▶ Task objective
Once you have checked the records that follow, state how many of their lines hold "will", giving the number only.

▶ The data

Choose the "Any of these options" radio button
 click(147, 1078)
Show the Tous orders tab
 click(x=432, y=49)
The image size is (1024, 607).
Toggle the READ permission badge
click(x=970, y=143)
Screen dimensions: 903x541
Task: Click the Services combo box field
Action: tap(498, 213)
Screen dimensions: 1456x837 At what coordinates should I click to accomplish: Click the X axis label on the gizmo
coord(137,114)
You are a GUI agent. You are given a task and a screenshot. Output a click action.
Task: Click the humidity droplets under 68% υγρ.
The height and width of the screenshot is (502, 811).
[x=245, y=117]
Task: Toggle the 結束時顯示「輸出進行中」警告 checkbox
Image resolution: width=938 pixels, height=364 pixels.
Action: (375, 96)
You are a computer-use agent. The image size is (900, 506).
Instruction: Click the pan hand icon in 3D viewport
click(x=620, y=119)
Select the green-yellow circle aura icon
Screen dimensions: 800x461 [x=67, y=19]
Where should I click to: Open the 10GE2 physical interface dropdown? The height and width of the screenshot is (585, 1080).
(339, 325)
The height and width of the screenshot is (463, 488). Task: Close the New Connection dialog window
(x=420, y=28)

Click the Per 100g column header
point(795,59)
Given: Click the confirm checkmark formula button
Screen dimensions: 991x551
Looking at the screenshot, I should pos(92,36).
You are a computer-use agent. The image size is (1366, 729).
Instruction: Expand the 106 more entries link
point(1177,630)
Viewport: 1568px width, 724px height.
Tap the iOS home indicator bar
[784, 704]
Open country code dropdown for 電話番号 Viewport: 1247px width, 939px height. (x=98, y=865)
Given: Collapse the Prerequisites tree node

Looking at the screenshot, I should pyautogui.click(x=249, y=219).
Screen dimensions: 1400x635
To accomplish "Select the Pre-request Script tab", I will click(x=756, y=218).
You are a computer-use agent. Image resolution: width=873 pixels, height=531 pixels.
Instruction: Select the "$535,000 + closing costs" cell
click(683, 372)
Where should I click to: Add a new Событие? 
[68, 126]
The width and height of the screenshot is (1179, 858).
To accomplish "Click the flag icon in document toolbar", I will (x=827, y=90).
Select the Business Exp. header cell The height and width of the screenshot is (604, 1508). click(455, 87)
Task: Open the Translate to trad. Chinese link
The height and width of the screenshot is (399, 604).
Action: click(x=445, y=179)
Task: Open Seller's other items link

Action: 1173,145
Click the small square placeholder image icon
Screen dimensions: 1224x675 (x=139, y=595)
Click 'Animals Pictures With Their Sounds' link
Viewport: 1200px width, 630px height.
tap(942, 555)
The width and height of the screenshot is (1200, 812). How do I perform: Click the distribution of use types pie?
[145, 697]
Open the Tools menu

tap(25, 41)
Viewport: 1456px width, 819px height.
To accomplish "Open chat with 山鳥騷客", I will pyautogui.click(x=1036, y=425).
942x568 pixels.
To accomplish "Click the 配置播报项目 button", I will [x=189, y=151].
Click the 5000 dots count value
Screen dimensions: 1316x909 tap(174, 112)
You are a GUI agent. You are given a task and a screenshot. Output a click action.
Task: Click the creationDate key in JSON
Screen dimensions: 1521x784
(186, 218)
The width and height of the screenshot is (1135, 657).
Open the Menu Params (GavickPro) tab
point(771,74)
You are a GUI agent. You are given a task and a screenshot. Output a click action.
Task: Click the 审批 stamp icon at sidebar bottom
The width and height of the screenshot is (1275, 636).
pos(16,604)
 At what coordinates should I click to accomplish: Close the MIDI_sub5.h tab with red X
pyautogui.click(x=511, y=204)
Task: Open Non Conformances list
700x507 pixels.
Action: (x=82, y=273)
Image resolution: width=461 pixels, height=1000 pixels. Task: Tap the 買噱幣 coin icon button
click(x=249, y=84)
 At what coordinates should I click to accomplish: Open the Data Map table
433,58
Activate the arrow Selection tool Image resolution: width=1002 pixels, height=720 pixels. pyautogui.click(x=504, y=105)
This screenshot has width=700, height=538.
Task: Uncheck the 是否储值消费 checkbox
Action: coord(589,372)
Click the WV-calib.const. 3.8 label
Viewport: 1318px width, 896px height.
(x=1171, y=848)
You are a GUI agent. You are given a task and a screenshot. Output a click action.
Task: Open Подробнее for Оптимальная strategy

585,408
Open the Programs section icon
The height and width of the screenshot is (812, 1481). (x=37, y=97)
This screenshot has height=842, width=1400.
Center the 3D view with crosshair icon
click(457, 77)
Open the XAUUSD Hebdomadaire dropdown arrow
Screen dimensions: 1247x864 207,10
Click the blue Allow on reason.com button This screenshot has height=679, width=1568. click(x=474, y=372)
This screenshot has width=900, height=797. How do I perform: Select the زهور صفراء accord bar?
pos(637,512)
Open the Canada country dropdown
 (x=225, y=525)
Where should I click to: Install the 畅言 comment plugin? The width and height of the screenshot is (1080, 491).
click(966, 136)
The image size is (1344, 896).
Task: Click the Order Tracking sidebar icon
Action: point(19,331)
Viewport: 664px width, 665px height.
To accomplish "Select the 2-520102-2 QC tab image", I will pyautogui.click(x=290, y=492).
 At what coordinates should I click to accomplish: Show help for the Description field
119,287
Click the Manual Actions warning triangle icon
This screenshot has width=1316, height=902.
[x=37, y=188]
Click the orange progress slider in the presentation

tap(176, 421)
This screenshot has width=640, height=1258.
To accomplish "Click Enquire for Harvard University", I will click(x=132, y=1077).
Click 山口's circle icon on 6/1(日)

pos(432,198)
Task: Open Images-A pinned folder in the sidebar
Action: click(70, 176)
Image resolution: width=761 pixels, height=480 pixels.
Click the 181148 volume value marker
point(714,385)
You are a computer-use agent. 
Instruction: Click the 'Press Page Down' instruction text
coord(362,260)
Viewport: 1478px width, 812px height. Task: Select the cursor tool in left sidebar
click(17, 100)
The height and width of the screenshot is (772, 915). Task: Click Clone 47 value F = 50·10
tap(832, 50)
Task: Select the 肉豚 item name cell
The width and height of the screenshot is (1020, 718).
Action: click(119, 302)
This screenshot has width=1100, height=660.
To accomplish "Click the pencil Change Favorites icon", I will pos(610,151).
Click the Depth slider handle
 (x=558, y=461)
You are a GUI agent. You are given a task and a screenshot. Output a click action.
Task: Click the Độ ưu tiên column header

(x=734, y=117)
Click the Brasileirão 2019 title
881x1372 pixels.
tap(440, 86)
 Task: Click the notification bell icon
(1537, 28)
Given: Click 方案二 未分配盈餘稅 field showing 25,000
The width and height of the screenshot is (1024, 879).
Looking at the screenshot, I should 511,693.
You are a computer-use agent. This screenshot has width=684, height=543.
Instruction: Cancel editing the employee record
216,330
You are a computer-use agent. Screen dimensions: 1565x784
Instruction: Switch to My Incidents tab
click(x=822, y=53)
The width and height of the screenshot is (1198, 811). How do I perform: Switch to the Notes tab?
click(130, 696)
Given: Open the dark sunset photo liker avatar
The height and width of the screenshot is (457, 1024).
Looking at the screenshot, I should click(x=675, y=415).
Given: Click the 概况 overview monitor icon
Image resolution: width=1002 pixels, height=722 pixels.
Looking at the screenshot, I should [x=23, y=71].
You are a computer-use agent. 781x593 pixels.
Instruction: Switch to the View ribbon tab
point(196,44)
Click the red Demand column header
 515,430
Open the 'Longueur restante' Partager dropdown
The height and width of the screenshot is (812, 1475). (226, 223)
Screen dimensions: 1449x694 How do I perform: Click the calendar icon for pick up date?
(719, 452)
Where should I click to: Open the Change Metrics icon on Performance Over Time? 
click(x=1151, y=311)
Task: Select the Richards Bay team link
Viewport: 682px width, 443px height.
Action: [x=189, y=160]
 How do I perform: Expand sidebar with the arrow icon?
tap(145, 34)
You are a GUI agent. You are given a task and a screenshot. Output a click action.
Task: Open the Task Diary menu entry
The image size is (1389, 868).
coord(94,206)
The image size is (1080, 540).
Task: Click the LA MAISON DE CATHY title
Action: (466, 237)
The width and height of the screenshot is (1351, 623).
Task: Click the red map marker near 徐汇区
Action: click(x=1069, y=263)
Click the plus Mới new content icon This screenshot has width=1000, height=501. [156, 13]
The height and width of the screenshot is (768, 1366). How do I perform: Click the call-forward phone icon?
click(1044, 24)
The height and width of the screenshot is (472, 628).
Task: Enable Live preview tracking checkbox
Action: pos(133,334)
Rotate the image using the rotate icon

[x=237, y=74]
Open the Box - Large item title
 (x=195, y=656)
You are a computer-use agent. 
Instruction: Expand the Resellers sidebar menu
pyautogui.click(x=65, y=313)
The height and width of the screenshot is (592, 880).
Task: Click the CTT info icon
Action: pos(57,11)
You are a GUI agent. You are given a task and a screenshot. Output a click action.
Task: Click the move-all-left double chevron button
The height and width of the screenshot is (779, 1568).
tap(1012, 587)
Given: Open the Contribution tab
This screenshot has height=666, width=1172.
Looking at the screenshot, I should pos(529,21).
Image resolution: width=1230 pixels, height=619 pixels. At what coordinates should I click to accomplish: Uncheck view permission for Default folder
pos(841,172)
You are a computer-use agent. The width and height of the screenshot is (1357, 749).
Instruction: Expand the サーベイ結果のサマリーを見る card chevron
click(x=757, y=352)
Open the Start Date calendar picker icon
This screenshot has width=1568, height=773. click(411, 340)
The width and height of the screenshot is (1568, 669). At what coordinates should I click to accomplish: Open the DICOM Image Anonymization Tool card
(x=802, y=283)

▶ Answer space
7